If humanity is to escape the worst effects of the global warming already being felt on every continent, we must by mid-century achieve deep reductions of greenhouse gas emissions of 40 to 70 percent, a United Nations report says.
Current national commitments to control such emissions will be insufficient to hold warming at 2 degrees Celsius (3.6 degrees Fahrenheit) above pre-industrial levels, a draft of the U.N. report obtained by Reuters said.
The 2-degree ceiling was set by the U.N. in 2010 with hopes it could stave off or at least ameliorate heat waves, storms, floods and rising sea levels caused by global warming.
The draft report was created using three science reports commissioned by the U.N. over the last year intended to provide data to world governments set to meet in Paris in 2015 to hammer out a new agreement on cooperative efforts to address climate change.
"Deep cuts in greenhouse gas emissions to limit warming to 2 degrees C ... remain possible, yet will entail substantial technological, economic, institutional, and behavioral challenges," the report said.
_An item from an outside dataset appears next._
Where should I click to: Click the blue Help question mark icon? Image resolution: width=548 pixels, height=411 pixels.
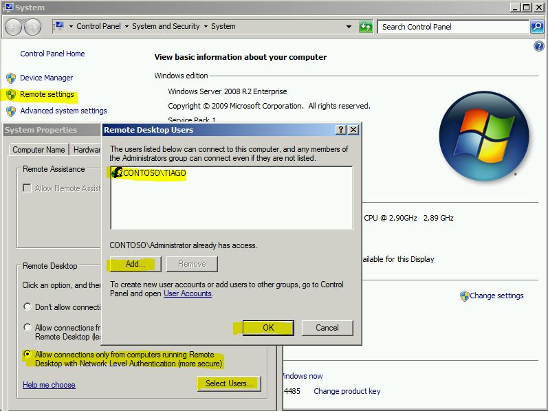coord(539,46)
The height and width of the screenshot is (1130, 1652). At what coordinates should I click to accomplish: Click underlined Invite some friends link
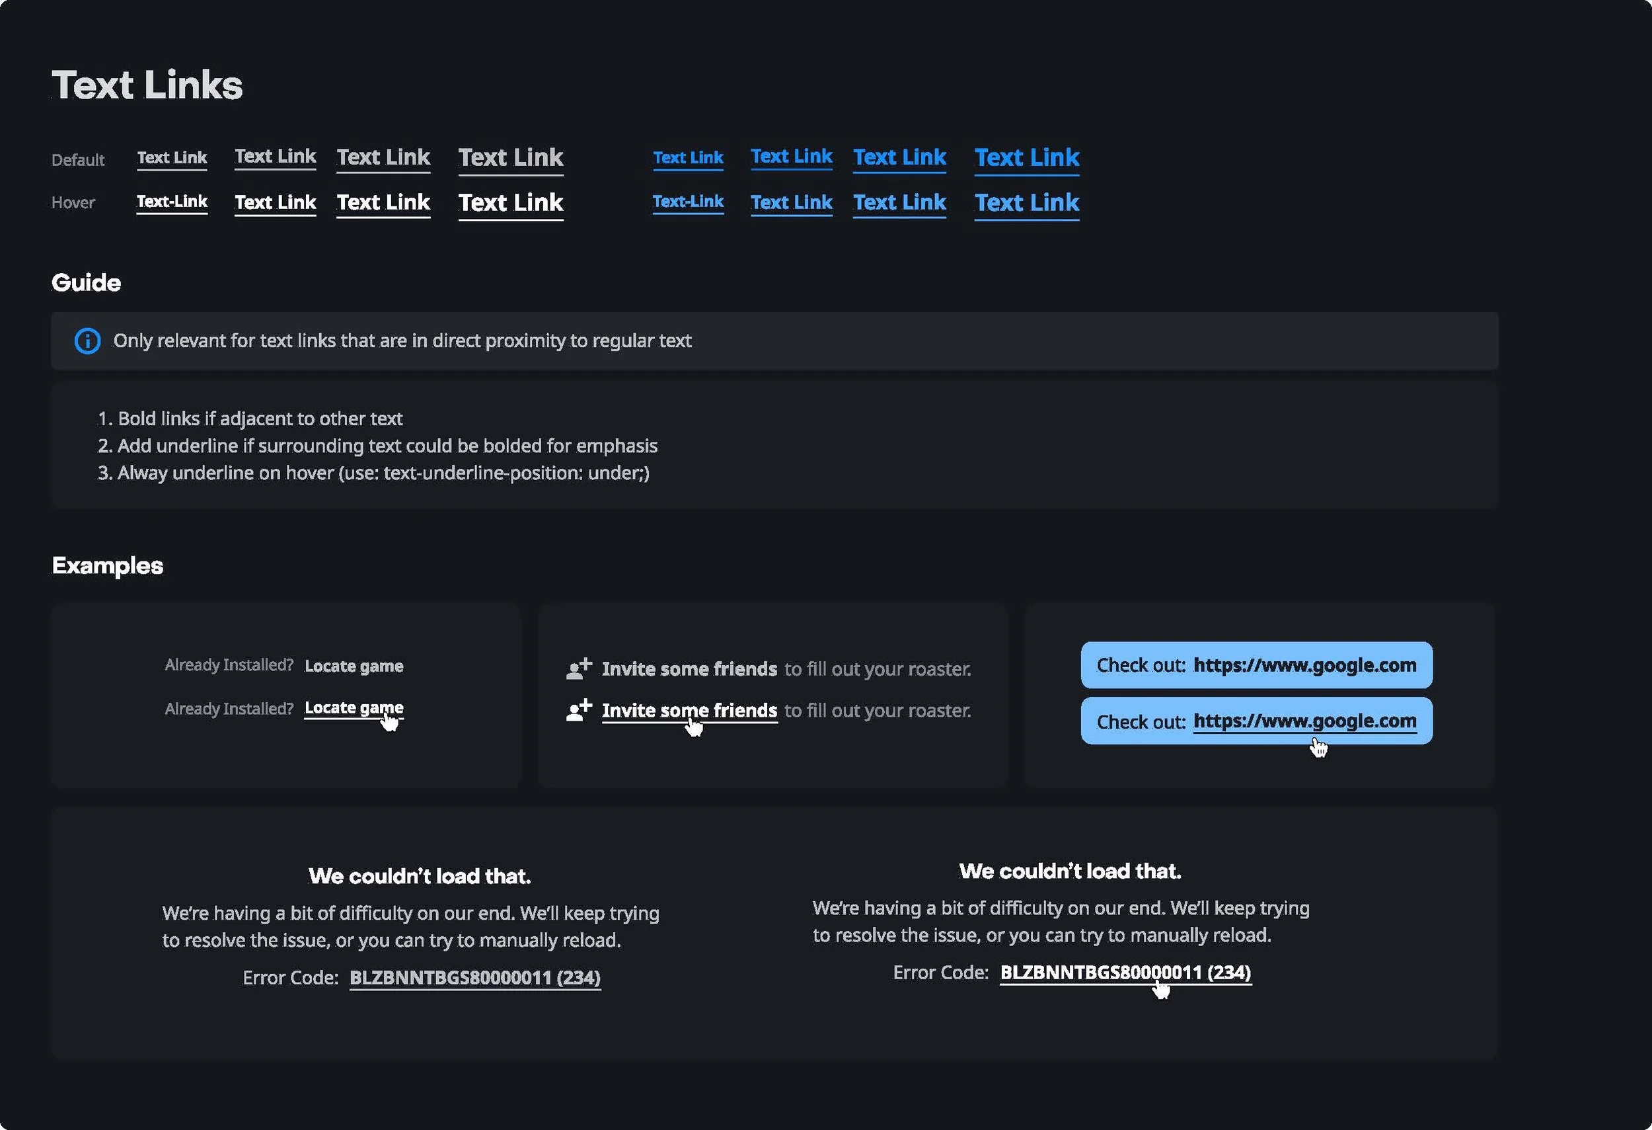click(689, 710)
Such cuts from 2010 levels would have to be attained by 2050 if the world is to hold the increase to the 2 degree C level, the draft prepared by Intergovernmental Panel on Climate Change concluded.
Such reductions face significant challenges, given that emissions driven by coal-fired industrial growth experience by emerging economies such as India and China jumped from 40 billion tons in 2000 to nearly 50 billion tons in 2010, the report authors noted.
Despite opinion polls and surveys suggest many people are skeptical about climate change and especially about human involvement, the IPCC expressed the belief the human activities are the chief driver of changes in climate and global warming.
Although many people hold that it is natural variations causing the climate changes being experienced globally, the IPCC held to its assessment of human impacts.
"Human influence on the climate system is clear, and is estimated to have been the dominant cause of the warming observed since 1950," the draft report said.
That warming is creating heat extremes, changes in global rainfall patterns, is impacting yield of many vital good crops and is melting ice in Greenland and Antarctica with resultant rises in sea levels, it noted.
The draft, said to have already gone through a number of revisions after its authors met in June, will be provided to governments as a final draft in the final days of August, an IPCC spokesman said.